How many of the 23 birds, 4 frogs, and 27 mammal species known to have become extinct since European settlement of Australia, were animal totems of the aborigines? The three great human-introduced killer species: the European rabbit, the European Red Fox, and the domestic cat assisted further extinctions, not to mention extensive land-clearing, whereby people could not purchase land without clearing every tree and bush home of birds and tiny marsupials. Further poisoning of river systems, and destruction of ecosystems, as rivers continue to be sucked dry by industrial farming and over-distributed water licences. Then there’s the experiment of the Cane Toad, recently introduced to maintain another introduced species, spreading its poisonous skin into Arnhem land, threatening native species that have thus far managed to avoid the Invaders.

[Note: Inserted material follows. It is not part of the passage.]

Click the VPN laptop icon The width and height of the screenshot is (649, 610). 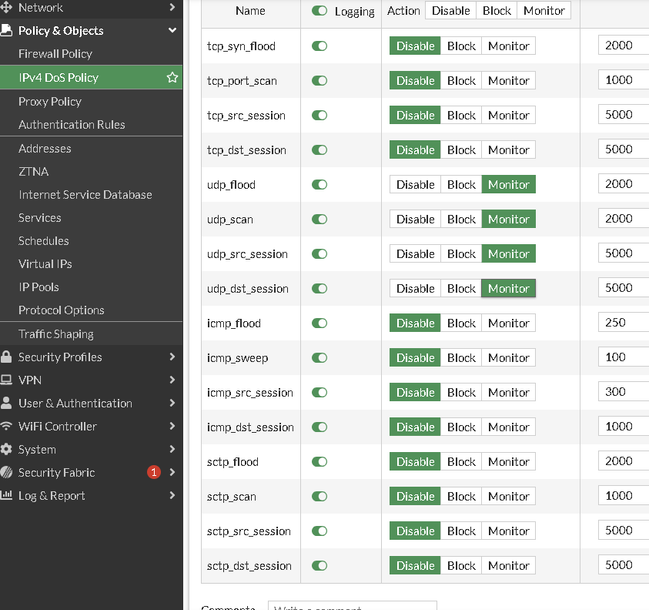click(8, 380)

How I would have loved to have seen a Dwarf Emu, a Tasmanian Emu or The Gastric-brooding Frog, a Harlequin Lizard (Tasmania, again) or the Western Koala (boo hoo). Not to mention various Bettongs, Bandicoots, Brushtails, Lesser Bilby, Bats or the Broad faced Potoroo, Desert-Rat Kangaroo, many varieties of Wallabys, and lots more Native Mice and Rats. Let us mourn the Lake Pedder Earthworm.
And of course the Tassi Tiger (although myth has it he still secretly exists in the Wilderness of Tasmania.)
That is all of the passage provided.